● ИСХОДНЫЙ ТЕКСТ:
——————————
Там шлагбаумы на резкость наводит верста.
Там чем дальше, тем больше в тебе силуэта.
Там с лица сторожа
моложавей. Минувшее смотрит вперед
настороженным взглядом подростка в шинели
и судьба нарушителем пятится прочь…
…железо,
плюс обутый в кирзу
человек государства.
Это граница тоталитарной «сверхдержавы» (строка 143), того мира, «где ничто не меняется» (строка 152), — мира, едва ли не главным символом которого была Берлинская стена. Даже описание звездного неба (строки 107–108) или взаимоотношений адресанта и адресата (строка 123) даются в терминах, отсылающих к опыту жизни в советской империи:
…до лица, многооко смотрящего мимо,
как раскосый монгол за земной частокол…
[461] Мы — взаимный конвой…
[462] Было бы заведомым упрощением интерпретировать все эти образы только политически (хотя этот уровень интерпретации и существен). Речь, как обычно у Бродского, идет прежде всего об одиночестве, отчаянии, утрате связи с мировым целым, бытии перед лицом смерти, о пограничной ситуации, как сказал бы философ-экзистенциалист[463].
——————————
● ПРЕДОСТАВЛЕННЫЕ ДАННЫЕ:
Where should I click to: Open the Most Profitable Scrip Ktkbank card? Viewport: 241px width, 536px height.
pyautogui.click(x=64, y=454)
——————————
● ЗАДАЧА:
Перепишите целиком фрагмент о границе в стихах Бродского, не меняя в нем ни единого знака. Данные здесь никакой роли не играют.

● ПОЛНЫЙ ОТВЕТ:
Там шлагбаумы на резкость наводит верста.
Там чем дальше, тем больше в тебе силуэта.
Там с лица сторожа
моложавей. Минувшее смотрит вперед
настороженным взглядом подростка в шинели
и судьба нарушителем пятится прочь…
…железо,
плюс обутый в кирзу
человек государства.
Это граница тоталитарной «сверхдержавы» (строка 143), того мира, «где ничто не меняется» (строка 152), — мира, едва ли не главным символом которого была Берлинская стена. Даже описание звездного неба (строки 107–108) или взаимоотношений адресанта и адресата (строка 123) даются в терминах, отсылающих к опыту жизни в советской империи:
…до лица, многооко смотрящего мимо,
как раскосый монгол за земной частокол…
[461] Мы — взаимный конвой…
[462] Было бы заведомым упрощением интерпретировать все эти образы только политически (хотя этот уровень интерпретации и существен). Речь, как обычно у Бродского, идет прежде всего об одиночестве, отчаянии, утрате связи с мировым целым, бытии перед лицом смерти, о пограничной ситуации, как сказал бы философ-экзистенциалист[463].